Serial switch

One of the perils of my sort of nerdery is that you end up with a lot of stuff to plug into your not-very-expandable Mac. Equipment includes:

I don’t want to constantly fiddle with cables, so a switch is the best option.

There are various options on eBay and in electronics stores. They mostly seem to have male DB-9 connectors, which is the opposite of what I’m after, as the Mac has female connectors on the back and I don’t want to have to replace cables.

I found one which was pictured and stated to have female connectors, but having received it and found male connectors, the seller tells me it seems the supplier has changed their process and it now comes with male connectors. I suspect these all come from the same factory, so adaptors it is.

(That said, I do have an older switch in the garage which I should have remembered. Bulkier than I want as it also does VGA and various other connections (PS2? Very old keyboards?), but it’ll do in a pinch.

Happily the little bolts on the adapters come off...

...as do one side of the metal shields, which buys me a valuable ⅓mm for the bolts to bind.

Unfortunately this makes all the ports upside down, but whatever.

I need to be fairly careful here because I obviously don’t want to pump signals into pins that might damage something. Continuity mode on my multimeter should help here:

Bing. All the pins seem to come out in the right place, and have continuity consistent with the switches on the front.

Most DB9 to DB9 cables are “null modem cables” which I gather means they’re like the old crossover Ethernet cables we needed before auto sensing Ethernet ports — they mirror the data. I got a straight-through one, but with the wrong gender for this switch, so another adaptor ahoy.

I starting testing with the Imagewriter because I have spares. Unless and until I can get the hard disk working the Imagewriter will live on the modem port anyway, but it’s a good test bed.

Everything plugged in and ready to go. It’s not true hot-swapping of course. While the old world was sometimes overly cautious about unplugging and replugging devices while the computer is powered on, with hardware this old I don’t want to take any chances, and it avoids confusing software.

Aaaaand....horrible crash, sad Mac, awful noise coming out of the speaker. Oh dear.

[slightly panicked rearranging of cables]

Sad Mac again. Oh no, have I fried the serial port?

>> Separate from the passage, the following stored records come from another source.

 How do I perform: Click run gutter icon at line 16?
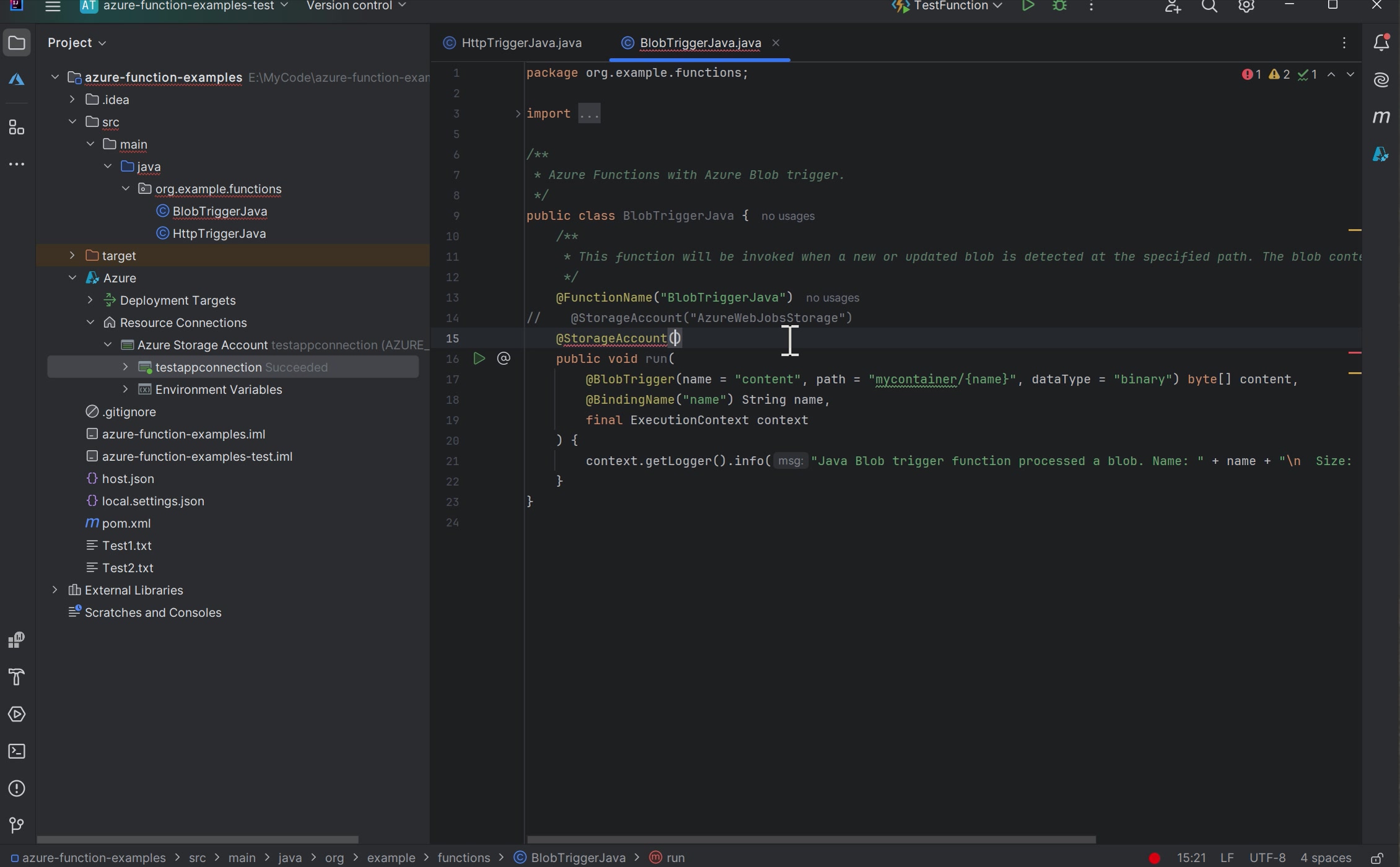click(479, 359)
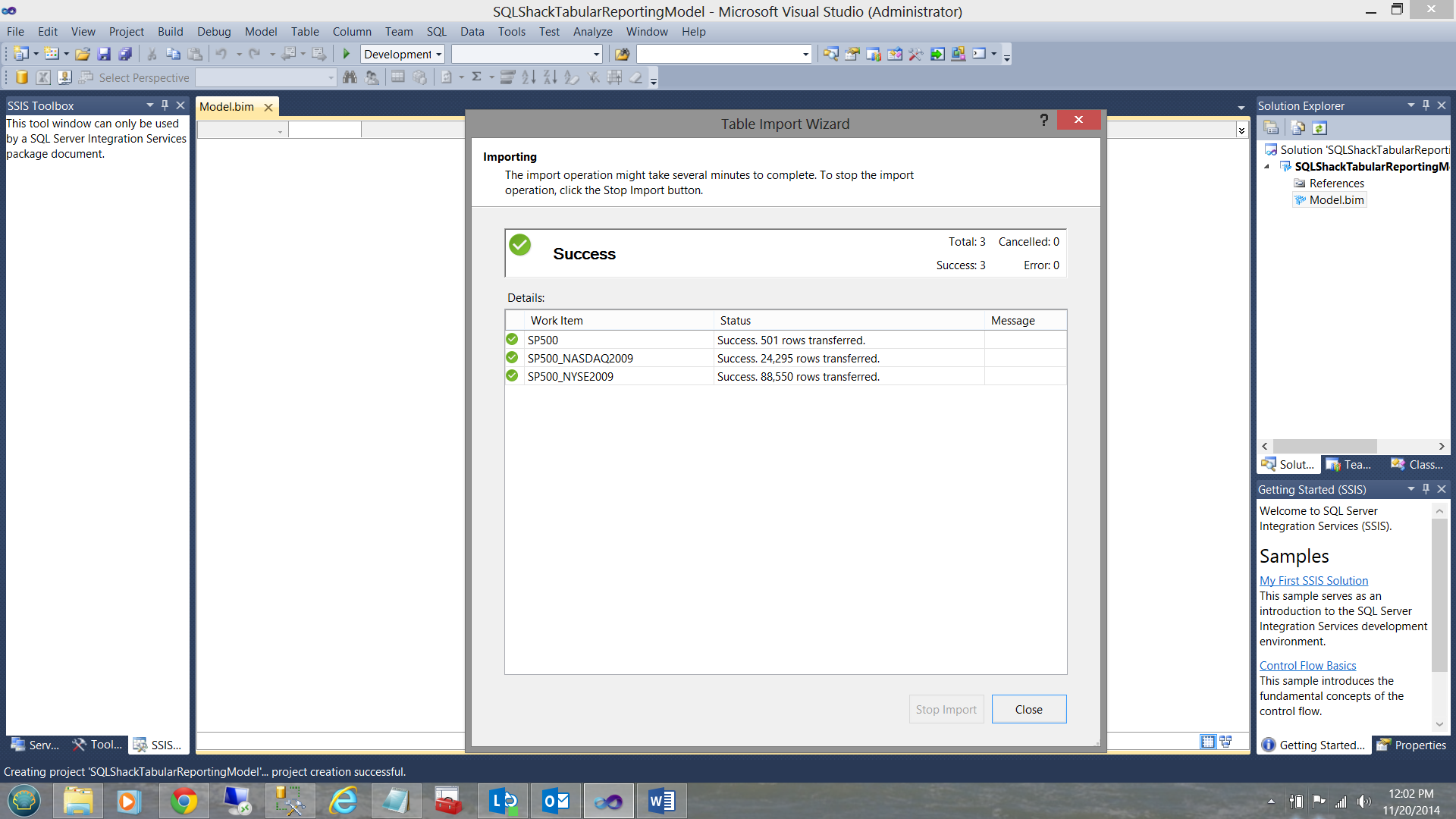The image size is (1456, 819).
Task: Switch to diagram view toggle in Model.bim
Action: [x=1225, y=742]
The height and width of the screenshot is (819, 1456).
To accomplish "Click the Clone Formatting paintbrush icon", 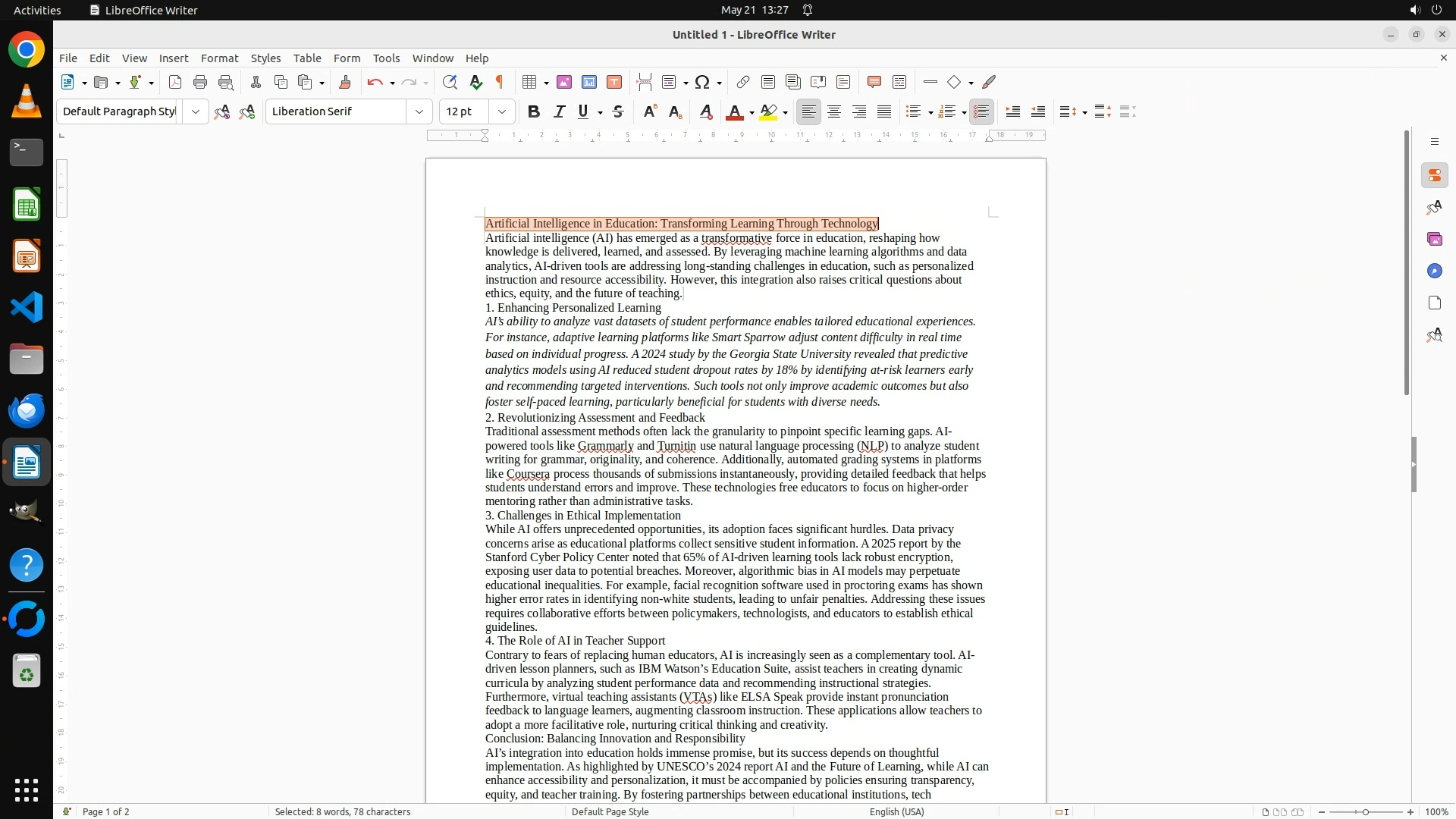I will 345,82.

Tried printing with MacPaint with ImageWriter hooked up directly: works. Haven’t fried the serial port. Good. Tentative conclusion: buggy printer driver on my WriteNow disk. A problem for another day.

Tried printing from MacPaint disk via switch: nothing, but no crash.

(NB I actually conducted all these tests twice because like (or as) a fool I had it plugged into “D” not “A”. Why would “A” be in the bottom right and not the top left? I also tried them with the little shields back on the adaptors in case that was an issue. )

After a couple of days of futzing (not whole days, just the few spare minutes between the kids falling asleep and me doing the same), it seems that despite the signals apparently working via a multimeter, the new switch box simply doesn’t work. Time to try the old one.

And, after once again having to repeat the experiment after failing to check which letter I had plugged in to, we have success. Good to know it’s possible, and good to know that cheap electronics are as high quality as ever.

I really need to give all this kit a good scrub.